From (Very) Low to (Very) High Frequency
The ADGM1004 operates at frequencies up to 13 GHz. It’s no surprise, then, that the block diagram above gives you the impression that it’s more or less an RF component. However, it also works at DC and all frequencies in between. So, in reality, it’s a very-wide-band switch that is effective for RF applications as well as, for example, high-precision, low-frequency sensor interfaces.
The following diagram conveys the physical structure of the MEMS switch:
The connection is made by applying an electric field strong enough to move the cantilever beam. Note that typical mechanical relays use a magnetic rather than an electrostatic field; the electrostatic approach eliminates the need for an inductive element.
However, one little complication is that the voltages available from a typical digital circuit are not high enough to actuate the switch. As usual, though, IC technology allows the average designer to forget about this detail—the ADGM1004 includes charge-pump-based driver circuitry that boosts the control signals up to 80 V.

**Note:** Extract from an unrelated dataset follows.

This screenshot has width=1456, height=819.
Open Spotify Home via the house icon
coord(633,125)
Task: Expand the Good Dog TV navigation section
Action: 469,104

The above diagram indicates an inevitable limitation of the MEMS approach to switching: think how small that contact gap must be. You surely cannot expect to put a high (or even not so high) voltage across that tiny gap, but I think it’s pretty obvious that the part is intended for low-voltage applications.
Things to Keep in Mind
Overall I think that this MEMS switch offers an impressive combination of mechanical and solid-state characteristics. However, the MEMS approach is not without its imperfections.
Though MEMS technology enables higher reliability compared to typical mechanical switches, you have to be aware of the ADGM1004’s “continuously on lifetime” (PDF). Basically, if you leave the switch closed for a (very) long time, it may never open again. The limit here is about 7 years. So open your MEMS switch every year or two and hopefully everything will be fine.
Another failure mode is related to the “floating node” problem. As you know, a CMOS input terminal cannot be left floating, because charge can build up and cause spurious transitions. Well, the ADGM1004 has a similar issue. The switch nodes cannot be left floating because accumulating charge can eventually lead to actuation problems or even damage to the switch. This is not something you have to worry about with a typical mechanical switch.
And one last thing—don’t drop it. From the datasheet: “If the device is dropped during handling, do not use the device.”